Après Versailles, Londres et Athènes, le Junior Ballet de l’Opéra National de Paris a réservé à Vaison Danses sa première date française estivale. La soirée en quatre temps regroupe George Balanchine, Maurice Béjart, Annabelle López Ochoa et José Martinez. Un programme exigeant, magnifiquement porté par les dix-huit artistes du Junior Ballet qui démontrent de belles qualités au sein de cette compagnie éphémère, laissant déjà percer de fortes personnalités artistiques.

 

Mi Favorita de José Martinez – Junior Ballet de l’Opéra de Paris

 

Après le hip hop de Mourad Merzouki, deuxième escale au festival Vaison Danse pour un tout autre programme : celui du Junior Ballet de l’Opéra de Paris, troupe de jeunes talents qui fête tout juste sa première année d’existence. Ce n’est pas tous les jours que l’on annonce la création d‘une compagnie de ballet.
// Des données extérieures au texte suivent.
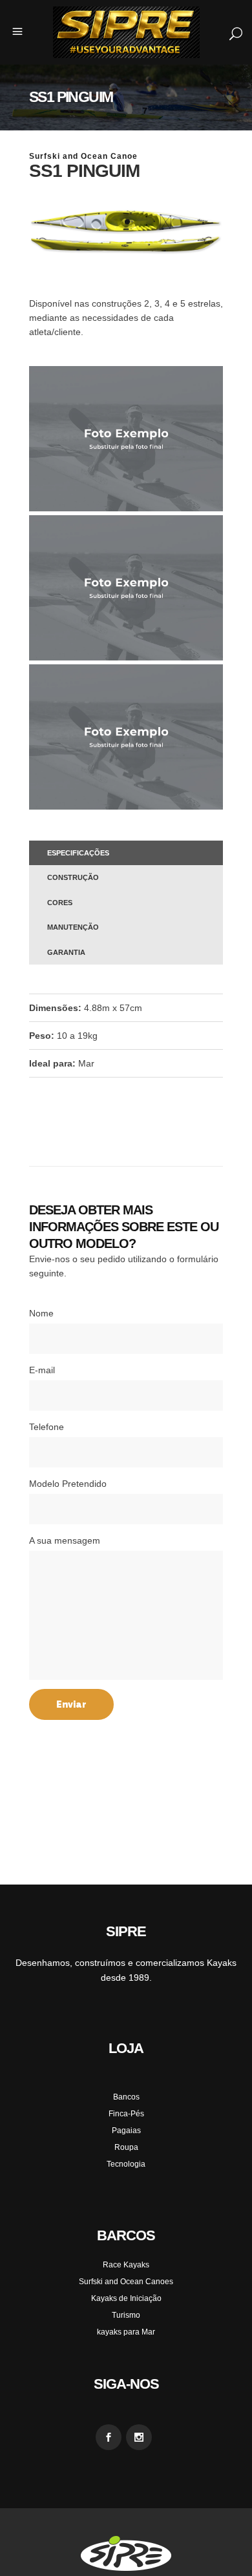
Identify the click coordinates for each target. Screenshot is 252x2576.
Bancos (126, 2096)
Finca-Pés (126, 2113)
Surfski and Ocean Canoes (126, 2281)
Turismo (126, 2315)
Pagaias (126, 2130)
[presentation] (126, 853)
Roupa (126, 2147)
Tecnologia (126, 2164)
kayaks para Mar (126, 2331)
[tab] (126, 853)
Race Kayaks (126, 2264)
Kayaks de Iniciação (126, 2298)
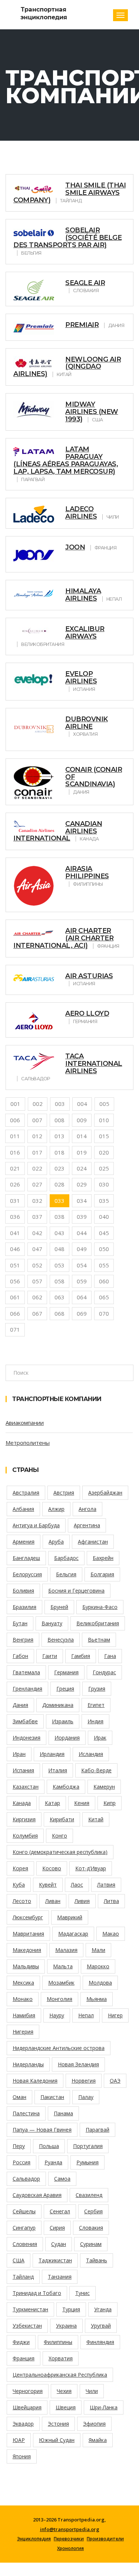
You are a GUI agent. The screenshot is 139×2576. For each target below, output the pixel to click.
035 (104, 1200)
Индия (95, 1721)
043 (59, 1233)
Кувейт (48, 1884)
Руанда (53, 2162)
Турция (71, 2309)
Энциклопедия (34, 2539)
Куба (19, 1884)
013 (59, 1136)
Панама (63, 2113)
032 (37, 1200)
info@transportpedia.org (69, 2529)
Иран (19, 1753)
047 (37, 1249)
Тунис (82, 2292)
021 (15, 1168)
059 (82, 1281)
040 (104, 1216)
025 (104, 1168)
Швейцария (27, 2407)
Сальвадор (26, 2178)
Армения (23, 1541)
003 (60, 1103)
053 (59, 1265)
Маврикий (69, 1917)
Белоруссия (27, 1574)
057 (37, 1281)
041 (15, 1233)
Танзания (60, 2276)
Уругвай (101, 2325)
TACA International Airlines (93, 1063)
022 (37, 1168)
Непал (86, 2015)
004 (82, 1103)
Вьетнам (99, 1639)
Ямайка (98, 2439)
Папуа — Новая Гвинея (42, 2129)
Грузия (96, 1688)
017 (37, 1152)
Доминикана (57, 1704)
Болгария (102, 1574)
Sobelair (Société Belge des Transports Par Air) (67, 237)
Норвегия (84, 2080)
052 (37, 1265)
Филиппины (58, 2341)
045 (104, 1233)
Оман (19, 2096)
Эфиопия (94, 2423)
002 (38, 1103)
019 (82, 1152)
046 (15, 1249)
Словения (25, 2243)
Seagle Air (85, 283)
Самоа (62, 2178)
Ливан (52, 1900)
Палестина (26, 2113)
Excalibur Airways (85, 632)
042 (37, 1233)
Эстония (58, 2423)
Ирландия (52, 1753)
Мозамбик (61, 1982)
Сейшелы (24, 2211)
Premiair (82, 325)
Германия (66, 1672)
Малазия (66, 1949)
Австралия (26, 1492)
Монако (23, 1998)
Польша (49, 2145)
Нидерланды (28, 2064)
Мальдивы (26, 1966)
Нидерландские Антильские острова (59, 2047)
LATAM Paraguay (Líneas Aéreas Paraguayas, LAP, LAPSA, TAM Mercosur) (65, 460)
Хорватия (61, 2358)
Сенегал (60, 2211)
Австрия (63, 1492)
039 (82, 1216)
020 (104, 1152)
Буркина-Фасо (100, 1606)
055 (104, 1265)
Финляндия (100, 2341)
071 (15, 1329)
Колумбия (25, 1835)
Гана (110, 1655)
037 (37, 1216)
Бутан (20, 1623)
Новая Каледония (35, 2080)
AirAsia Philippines (87, 872)
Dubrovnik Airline (86, 723)
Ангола (87, 1508)
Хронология (70, 2548)
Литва (111, 1900)
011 (15, 1136)
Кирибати (62, 1819)
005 (104, 1103)
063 (59, 1297)
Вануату (52, 1623)
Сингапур (24, 2227)
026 (15, 1184)
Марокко (98, 1966)
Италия (57, 1770)
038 (59, 1216)
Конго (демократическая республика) (60, 1851)
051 (15, 1265)
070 (104, 1313)
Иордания (67, 1737)
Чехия (64, 2390)
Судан (58, 2243)
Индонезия (26, 1737)
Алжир (56, 1508)
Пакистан (52, 2096)
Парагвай (97, 2129)
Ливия (82, 1900)
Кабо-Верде (96, 1770)
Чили (92, 2390)
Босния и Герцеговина (76, 1590)
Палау (85, 2096)
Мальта (63, 1966)
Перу (19, 2145)
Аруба (56, 1541)
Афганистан (93, 1541)
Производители (105, 2539)
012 (37, 1136)
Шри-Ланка (104, 2407)
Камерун (104, 1786)
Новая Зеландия (78, 2064)
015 (104, 1136)
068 (59, 1313)
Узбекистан (27, 2325)
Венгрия (23, 1639)
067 (37, 1313)
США (18, 2260)
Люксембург (28, 1917)
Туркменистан (30, 2309)
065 (104, 1297)
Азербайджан (105, 1492)
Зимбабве (25, 1721)
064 (82, 1297)
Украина (66, 2325)
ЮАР (19, 2439)
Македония (27, 1949)
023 (59, 1168)
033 (59, 1200)
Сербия (93, 2211)
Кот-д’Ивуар (90, 1868)
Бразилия (24, 1606)
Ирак (100, 1737)
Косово (51, 1868)
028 (59, 1184)
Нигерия (23, 2031)
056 (15, 1281)
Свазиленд (89, 2194)
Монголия (59, 1998)
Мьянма (96, 1998)
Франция (23, 2358)
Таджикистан (55, 2260)
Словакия (91, 2227)
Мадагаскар (73, 1933)
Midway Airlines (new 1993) (91, 411)
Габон (20, 1655)
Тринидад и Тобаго (37, 2292)
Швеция (66, 2407)
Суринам (91, 2243)
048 (59, 1249)
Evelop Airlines (81, 677)
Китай (95, 1819)
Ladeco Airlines (81, 512)
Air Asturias (89, 976)
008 (59, 1120)
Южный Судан (57, 2439)
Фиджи (21, 2341)
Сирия (57, 2227)
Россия (21, 2162)
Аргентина (87, 1525)
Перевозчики (69, 2539)
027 (37, 1184)
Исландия (91, 1753)
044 (82, 1233)
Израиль (62, 1721)
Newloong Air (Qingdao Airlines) (67, 366)
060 (104, 1281)
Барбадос (66, 1557)
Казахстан (26, 1786)
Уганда (103, 2309)
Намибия (24, 2015)
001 (15, 1103)
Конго (59, 1835)
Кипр (109, 1802)
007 (37, 1120)
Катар (52, 1802)
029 (82, 1184)
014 (82, 1136)
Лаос (77, 1884)
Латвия (106, 1884)
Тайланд (23, 2276)
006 (15, 1120)
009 (82, 1120)
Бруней (59, 1606)
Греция (65, 1688)
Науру (56, 2015)
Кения (81, 1802)
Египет (96, 1704)
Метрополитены (28, 1442)
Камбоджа (66, 1786)
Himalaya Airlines (83, 595)
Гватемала (26, 1672)
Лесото (22, 1900)
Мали (98, 1949)
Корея (20, 1868)
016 (15, 1152)
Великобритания (97, 1623)
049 (82, 1249)
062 (37, 1297)
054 (82, 1265)
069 (82, 1313)
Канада (22, 1802)
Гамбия (80, 1655)
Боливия (23, 1590)
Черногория (28, 2390)
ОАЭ (115, 2080)
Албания (23, 1508)
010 (104, 1120)
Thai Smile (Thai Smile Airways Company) (69, 192)
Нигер (115, 2015)
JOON (75, 547)
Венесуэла (60, 1639)
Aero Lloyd (87, 1013)
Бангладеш (26, 1557)
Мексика (23, 1982)
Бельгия (66, 1574)
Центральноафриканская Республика (60, 2374)
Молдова (100, 1982)
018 (59, 1152)
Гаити (49, 1655)
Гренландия (27, 1688)
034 (82, 1200)
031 (15, 1200)
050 (104, 1249)
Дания (20, 1704)
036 (15, 1216)
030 (104, 1184)
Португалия (88, 2145)
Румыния (87, 2162)
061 (15, 1297)
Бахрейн (103, 1557)
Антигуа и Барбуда (36, 1525)
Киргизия (24, 1819)
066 (15, 1313)
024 (82, 1168)
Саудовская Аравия (37, 2194)
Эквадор (23, 2423)
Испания (23, 1770)
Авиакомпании (25, 1422)
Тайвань (96, 2260)
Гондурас (104, 1672)
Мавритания (28, 1933)
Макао (110, 1933)
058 (59, 1281)
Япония (22, 2456)
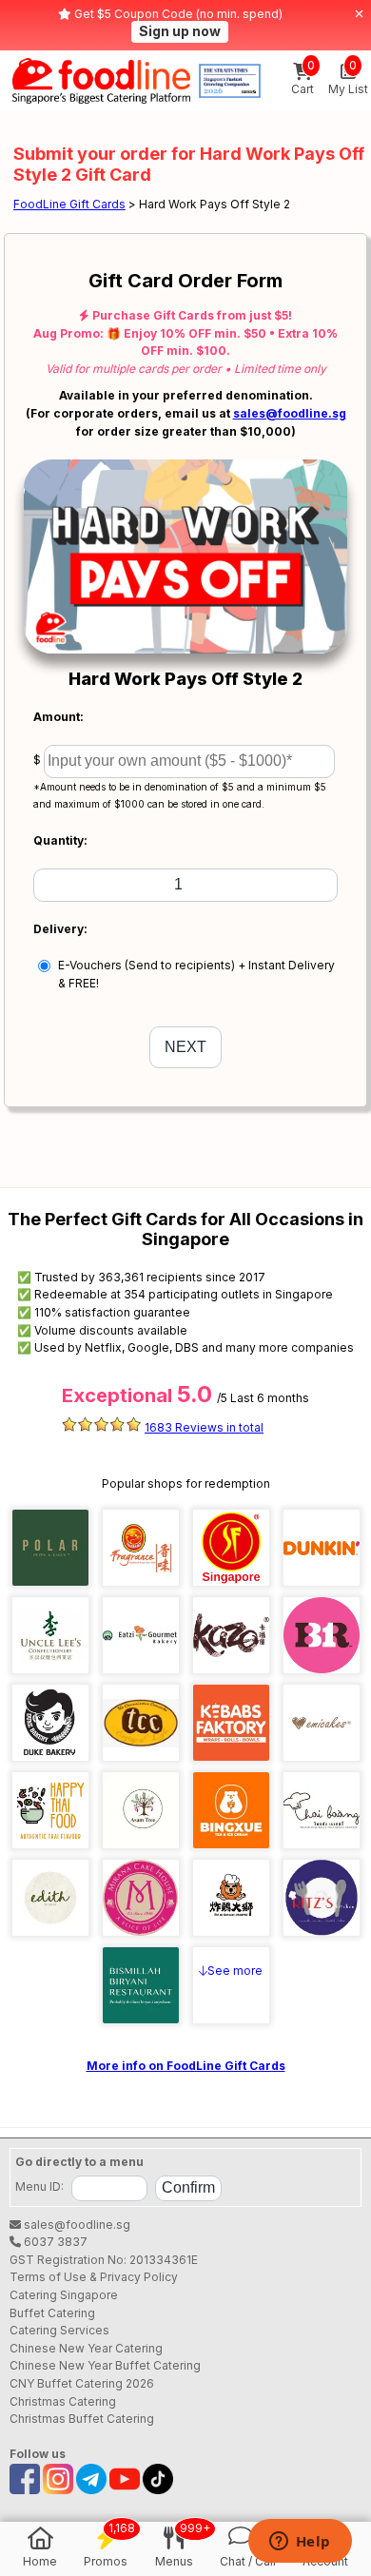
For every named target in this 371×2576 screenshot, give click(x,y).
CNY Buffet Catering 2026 (82, 2383)
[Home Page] (101, 80)
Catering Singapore (64, 2295)
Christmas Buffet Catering (82, 2418)
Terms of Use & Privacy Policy (94, 2277)
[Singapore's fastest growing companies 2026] (230, 81)
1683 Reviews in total (204, 1427)
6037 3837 (54, 2241)
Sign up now (180, 31)
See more (235, 1970)
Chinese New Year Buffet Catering (105, 2365)
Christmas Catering (63, 2401)
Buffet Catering (52, 2313)
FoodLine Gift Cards (69, 204)
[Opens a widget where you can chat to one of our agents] (299, 2542)
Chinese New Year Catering (86, 2348)
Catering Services (59, 2330)
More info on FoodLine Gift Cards (186, 2066)
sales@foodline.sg (289, 413)
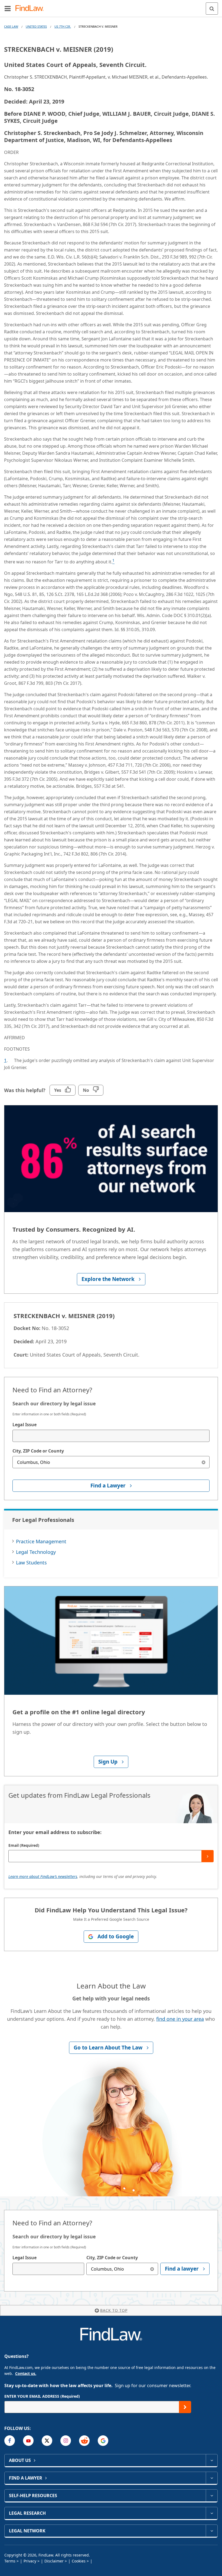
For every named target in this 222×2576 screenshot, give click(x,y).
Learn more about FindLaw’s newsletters (42, 1876)
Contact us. (25, 2373)
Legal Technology (36, 1552)
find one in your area (180, 2019)
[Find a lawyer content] (211, 2478)
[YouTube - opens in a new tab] (28, 2440)
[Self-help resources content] (211, 2495)
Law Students (31, 1562)
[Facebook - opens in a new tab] (9, 2440)
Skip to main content (111, 6)
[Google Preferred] (103, 2440)
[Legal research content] (211, 2513)
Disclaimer (54, 2561)
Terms (9, 2561)
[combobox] (111, 1436)
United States (36, 26)
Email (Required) (23, 1845)
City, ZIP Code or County (38, 1451)
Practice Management (41, 1541)
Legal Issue (24, 1425)
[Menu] (7, 8)
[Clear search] (203, 1462)
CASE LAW (11, 26)
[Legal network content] (211, 2531)
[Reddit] (84, 2440)
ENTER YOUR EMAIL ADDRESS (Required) (42, 2396)
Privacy (30, 2561)
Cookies (79, 2561)
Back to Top (114, 2310)
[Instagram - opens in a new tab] (65, 2440)
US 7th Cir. (62, 26)
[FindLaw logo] (31, 9)
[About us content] (211, 2460)
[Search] (212, 8)
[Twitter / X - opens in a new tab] (47, 2440)
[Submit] (207, 1856)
Voulue par le Directeur de la Danse de l’Opéra de Paris José Martinez, le Junior Ballet se propose d’être un trait d’union entre l’École de Danse de l’Opéra de Paris et la compagnie. Les dix-huit danseuses et danseurs sélectionnés parmi 1.000 candidatures bénéficient durant deux ans d’une formation d’excellence, des infrastructures de la troupe, d’un programme dédié et d’une très longue tournée en France et à l’étranger, qui a débuté en juin dernier. Le choix des quatre pièces qui composent le programme, soigneusement sélectionnées par José Martinez, raconte à sa manière une partie de l’histoire de la compagnie et celle de son Directeur de la Danse qui y fut Danseurs Étoile.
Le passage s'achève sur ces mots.